Poor Pichu! I'm so glad you took him in. It may not seem like it to you, but to me it sounds like Pichu has made lots of progress. I think you did the right thing by clipping his wings. I would avoid letting him go on your shoulder- being on eye level with you can feed his dominance issues. Try to make his cage below your eye level and keep him below your eye level when he's out. Also, when he bites you, try not to react at all. If you react by gasping or yelling or yanking your hand away when he bites, you're giving him the reaction he wants. Have you heard of the hand wobble? What you do is if the bird is on your hand (or a stick or something) and moves to bite, you drop the level of the stick a couple of inches or wobble it a bit, just to get him off balanced and hopefully get his mind off of biting. Then you can put him back in his cage or something when he's no longer trying to bite you.

I would suggest to that you read a parrot behavior book. Tiels are little things but they're still parrots and it sounds like a behavior book may help you out.

Good luck!


----------



## tielfan (Aug 31, 2008)

There are lots of different opinions on how to handle birds. I'm not a fan of the hand wobble myself - I find that it doesn't actually work plus it's basically a negative technique. I'm also not crazy about the "endure the bite" advice that you see so often on the internet. Yes, if you pull away you are giving the bird what he wanted. But if you don't pull away you might be teaching him that a quick bite isn't enough to make you stop annoying him and he'd better bite long and hard. It's much better to avoid situations that make him want to bite you.

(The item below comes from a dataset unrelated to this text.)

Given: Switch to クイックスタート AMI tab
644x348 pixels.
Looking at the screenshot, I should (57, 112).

I have some information on bird psychology here - maybe it will be helpful: http://www.littlefeatheredbuddies.org/info/gen-psychology.html

And a section on biting here: http://www.littlefeatheredbuddies.org/info/taming-biting.html


----------



## Berdnerd (May 20, 2010)

Tielfan, I definitely agree it's best to avoid situations that lead to the bird biting, but that can be much easier said than done sometimes... Avoiding the bite by shrieking and yanking your hand away for instance probably isn't the best approach. I'm sure that's not what you meant, but I could see someone interpreting it that way.

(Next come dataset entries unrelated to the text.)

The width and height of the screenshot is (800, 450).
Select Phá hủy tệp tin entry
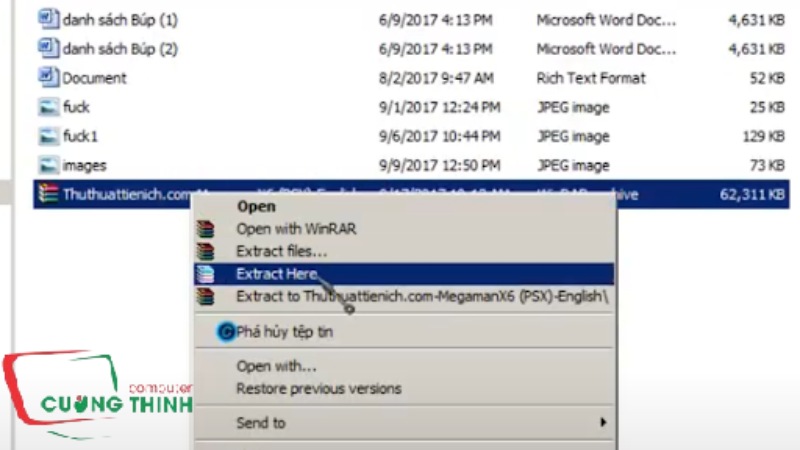pos(284,332)
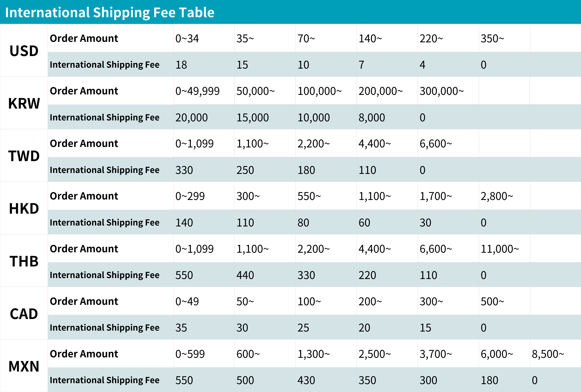Click the USD 0~34 order amount cell
Image resolution: width=581 pixels, height=392 pixels.
click(x=204, y=38)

Also I'm going to go check out that website, thanks for the link


----------



## claire2010a (Aug 10, 2010)

ristakrat said:


> Is there any hope for this bird?


Absolutely!

The only tiel in my life came to me after being cagebound for 15+ years. 

Was he aggressive? You betcha. 

Did he draw blood? Oh yeah.

Was he terrified of hands? Of course.

Would he step up? No way.

Our relationship started with this guy as a "nasty old bird in a cage" that I was temporarily housing because his previous owner had health issues and his "next owner" couldn't take him for a few months. Then he got sick.

I don't know if it will help with your birdie, but here's what we did in those early days:

From the first time I took him out of his cage for meds, I stuck my hand in the cage, offered a finger, and said, "up". By the time I said the word, he had already hissed, lunged, tried to bite me, and flown to the other side of the cage. 

So then I'd get a cloth, wrap him up, and take him out. After that, he was semi-okay with sitting on my finger -- as long as I didn't move.

Because he had to be weighed every day (he's underweight), I used putting him on the scale as our "up/down" lessons. Early on, the "down" part mostly consisted of me putting my hand near the scale and sort of dumping him on to it. He disliked the scale so much (no traction), that the "up" part came pretty easily.

After "terrorizing" him by giving him meds and weighing him, I felt so guilty that I would just sit with him for 30-45 minutes. Sometimes he was on my finger, sometimes he was on the floor. Sometimes I talked, sometimes we were just quiet.

I didn't try to get him to do anything. If he would sit on my finger, I had him there. If he didn't want that, he was on the floor. We were just there.

We did this twice a day. On the fourth full day, we were sitting quietly -- I was on the floor, he was on my finger -- and he bowed his head. Without even thinking, I leaned over and very softly kissed him.

From that point on, he would always bow for at least one kiss each session.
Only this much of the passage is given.